**REQUIRED TASK:**
Count the lines in the records below that contain the string "height", treating uppercase and lowercase letters as different, and state only that number.

**PROVIDED MATERIAL:**

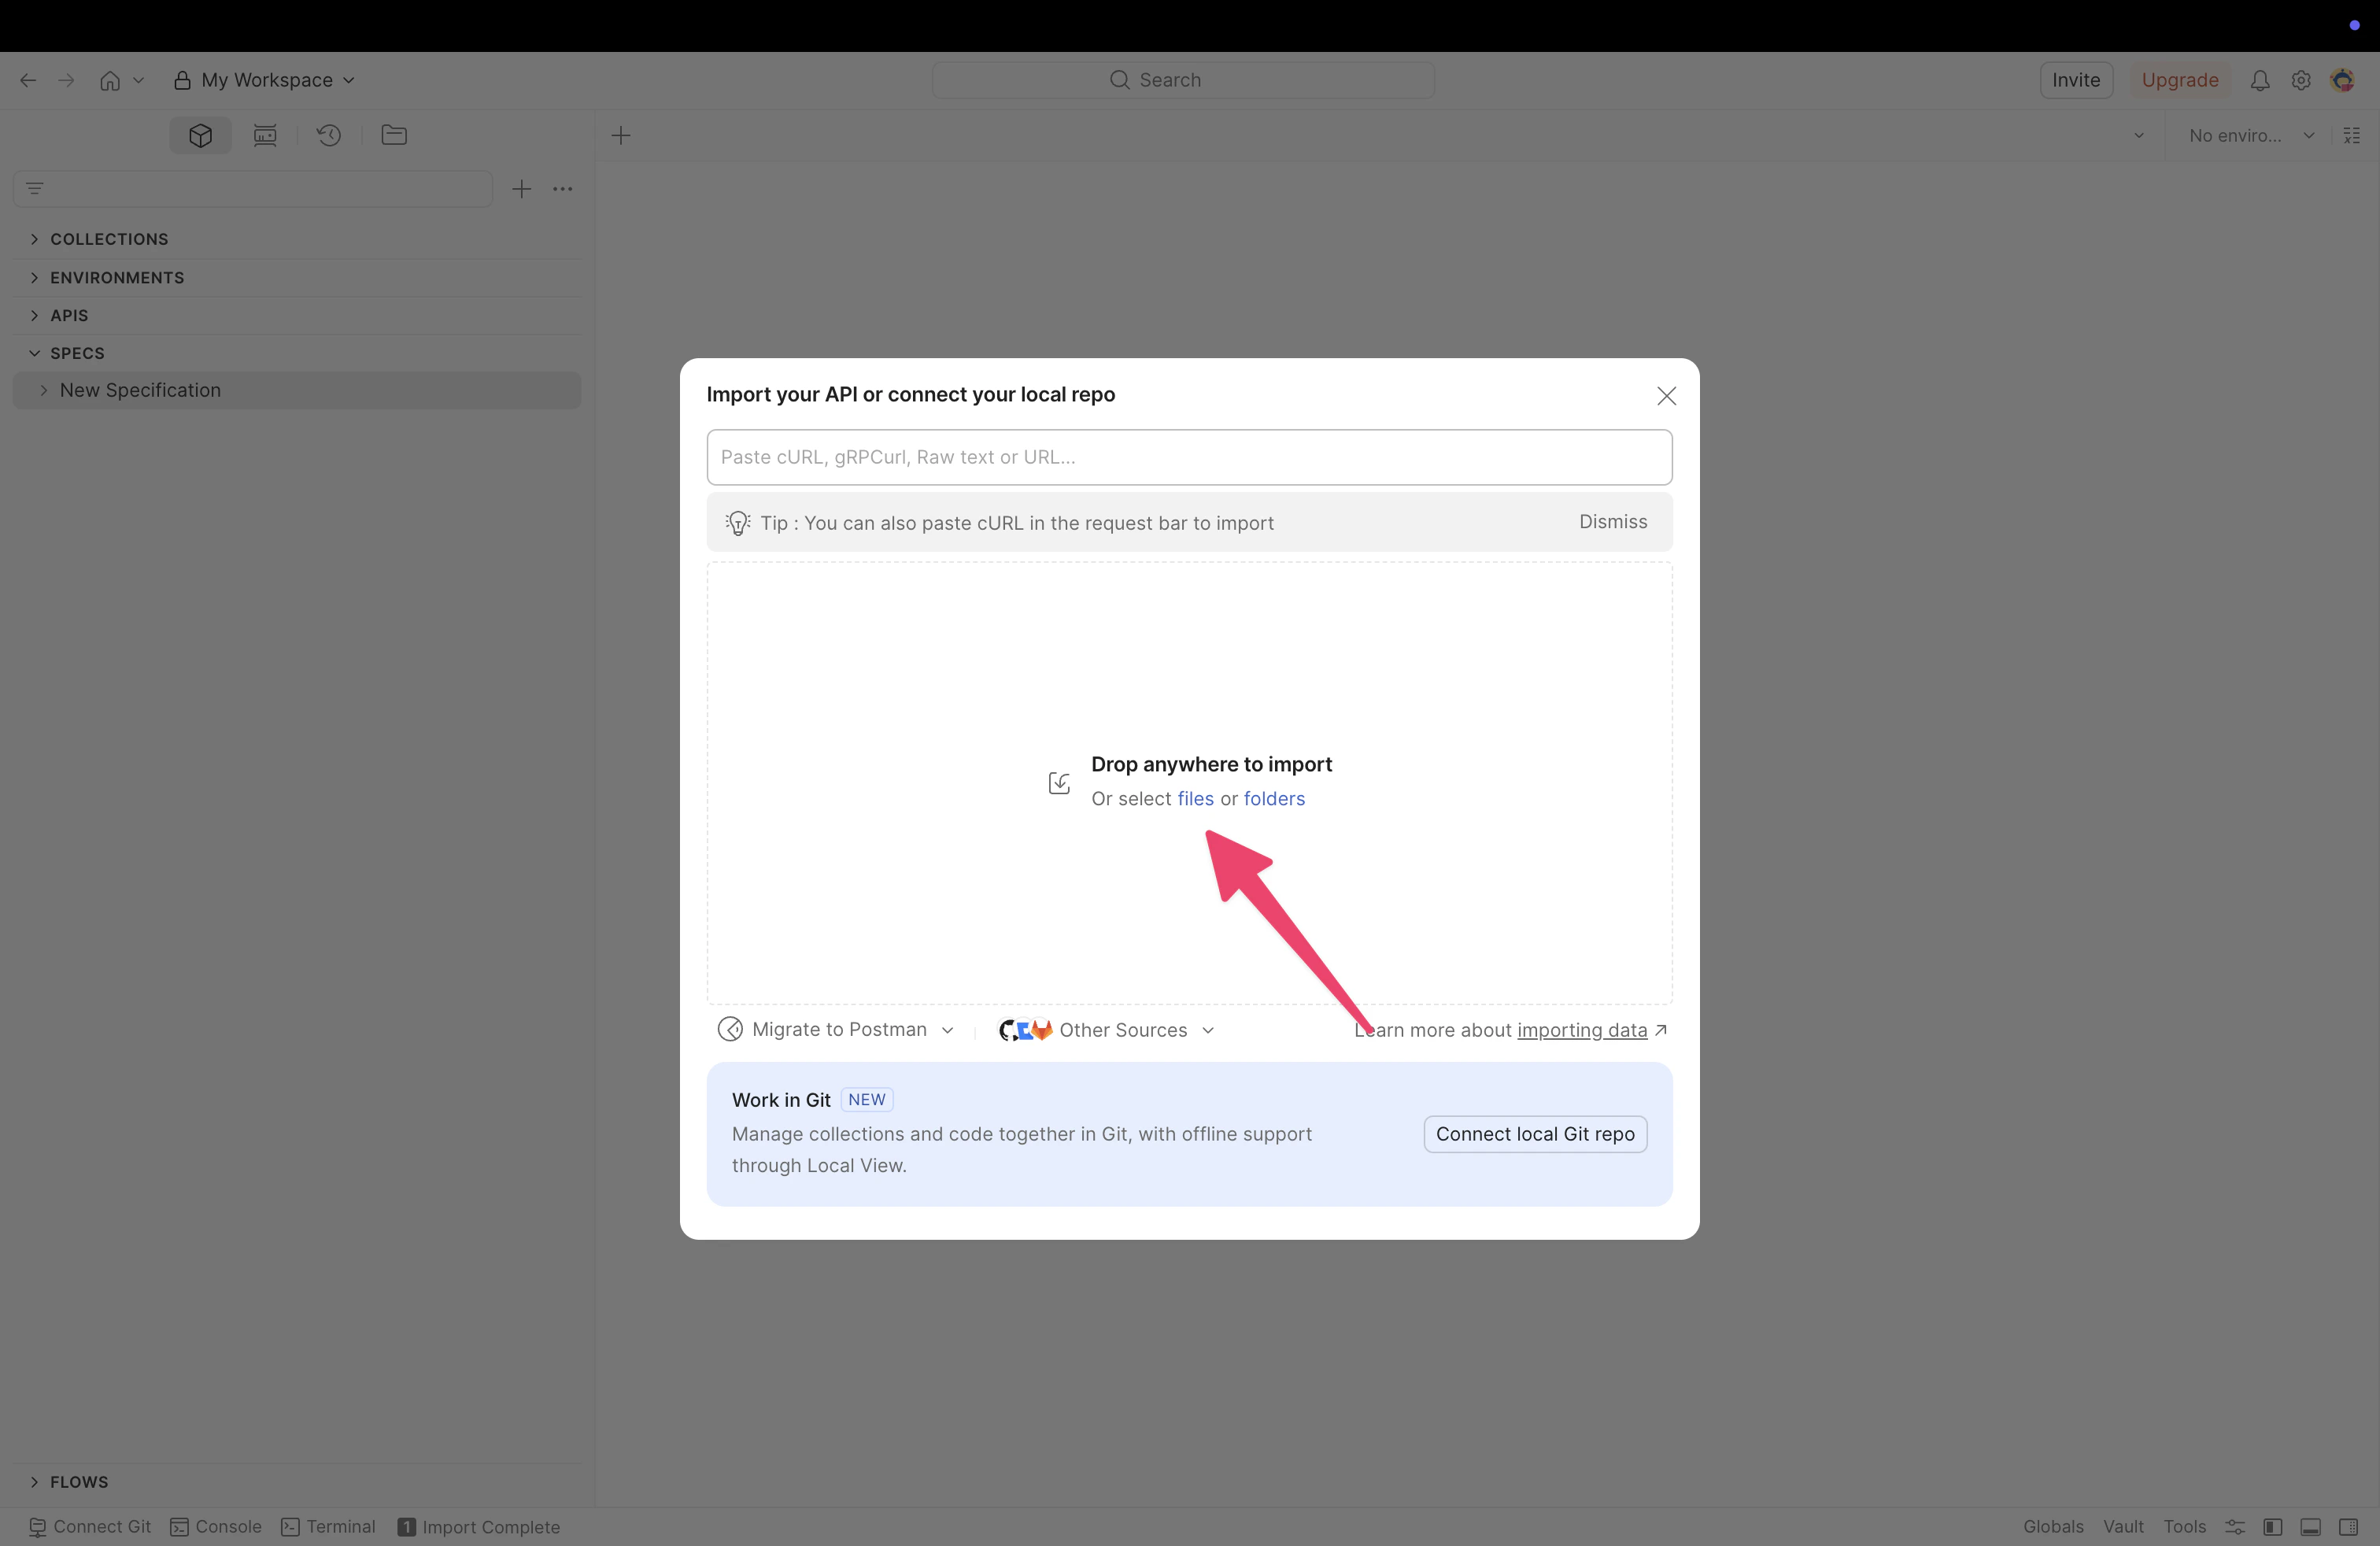Open the Files folder icon in sidebar
2380x1546 pixels.
pos(393,135)
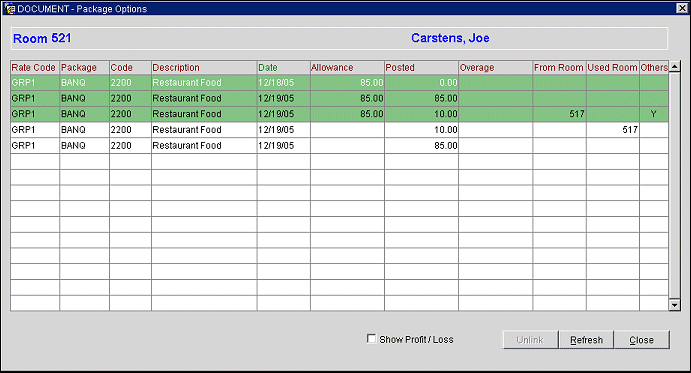Click Used Room cell showing 517
Image resolution: width=691 pixels, height=373 pixels.
point(613,130)
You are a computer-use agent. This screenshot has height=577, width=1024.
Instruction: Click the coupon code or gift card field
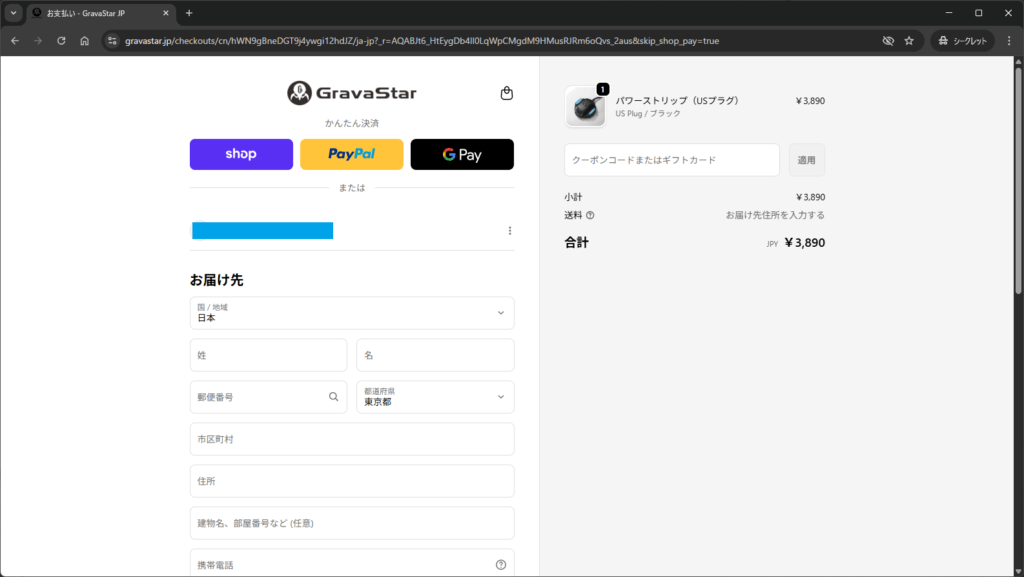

**EXERCISE SOLUTION:**
2